La creazione del "Accordo Smithsoniano" pose la Comunità Europea davanti ad un problema abbastanza urgente: l'accordo stabiliva l'ampiezza massima dello scarto fra una qualsiasi moneta e il dollaro del 2,25% rispetto alla nuova parità, ma in un intervallo massimo di tempo l'oscillazione poteva arrivare fino al 9% nelle transazioni bilaterali fra i paesi CEE e questo non era compatibile con il funzionamento del Mercato Comune e con quanto era stato deciso poco tempo prima riguardo al fatto di avviare il processo di Unione Economica e Monetaria europea cominciando a ridurre i margini di oscillazioni fra le monete per favorire gli scambi intracomunitari. Per ovviare a questa situazione il 24 aprile 1972 a Basilea i sei stati membri e i quattro nuovi stati che avevano deciso di aderire alla Comunità dal 1 gennaio 1973 (Regno Unito, Danimarca, Irlanda e Norvegia la quale poi non entrerà a far parte della CEE) crearono un nuovo sistema di cambio europeo tramite il quale veniva mantenuta la banda di oscillazione per ogni moneta rispetto al dollaro, ma le monete europee avrebbero fluttuato in modo congiunto con una oscillazione massima fra esse del 2,25%. L'oscillazione congiunta doveva quindi rimanere entro i margini del dollaro e sarebbe stata determinata dalla quotazione tra la moneta più forte e quella più debole rispetto al dollaro. Questo accordo conosciuto inizialmente come " il serpente nel tunnel del dollaro" e poi più semplicemente "serpente europeo" divenne operativo appena quattro mesi dopo l'entrata in vigore del "Accordo Smithsoniano". Per mantenere le monete all'interno della banda di fluttuazione vi erano alcune regole che prevedevano che le monete comunitarie potessero intervenire per modificare le rispettive bande di oscillazione solo dopo una decisione concordata fra le banche centrali, per questo tipo di interventi era prevista la concessione reciproca di crediti a breve termine.

La situazione invece di stabilizzarsi entrò rapidamente in crisi, appena due mesi dopo l'entrata in vigore del "serpente", il 23 giugno 1972 la sterlina esce dal sistema e viene lasciata libera di fluttuare, seguita subito dopo dalla Danimarca, dalla Irlanda e dalla Italia. Il primo tentativo di costringere le monete europee a muoversi in una banda stretta, pena l'obbligo di interventi onerosi per le riserve degli stati membri le cui monete risultavano troppo deboli, ebbe vita breve.

Gli anni Settanta furono anni di grande pessimismo riguardo la possibilità di costituire una Unione Monetaria Europea.
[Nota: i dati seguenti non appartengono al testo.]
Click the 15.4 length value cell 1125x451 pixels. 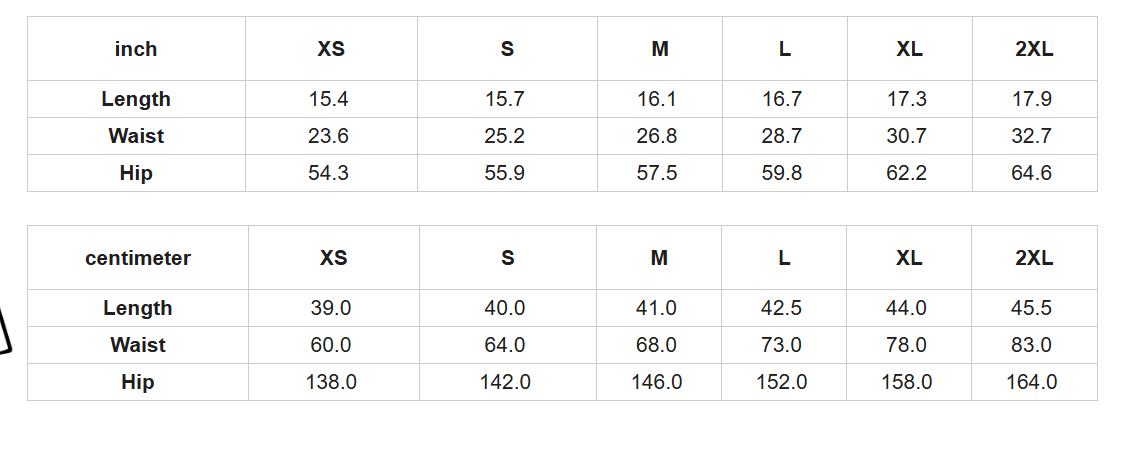pyautogui.click(x=329, y=99)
Un comitato indipendente di esperti, molti dei quali avevano partecipato alla redazione del rapporto Werner, nel 1975 revisionò i prospetti per un nuovo progetto di unione da realizzare negli anni Ottanta. Il Comitato alla cui guida era posto Robert Marjolin, presidente dell'OCSE, arrivò ad una conclusione assai cupa: il Comitato attribuiva il fallimento di ogni progetto di unificazione monetaria a tre fattori principali: eventi sfavorevoli nella economia globale, una mancanza di volontà politica per affrontare in modo unitario le difficoltà e una analisi insufficiente a livello nazionale di quanto potere sarebbe stato necessario devolvere alle istituzioni comunitarie per raggiungere l'EMU. Gli eventi della prima metà degli anni Settanta dimostravano come l'idea ottimistica secondo la quale l'unità economica e monetaria europea fosse raggiungibile attraverso una serie di piccoli passi fosse fallita.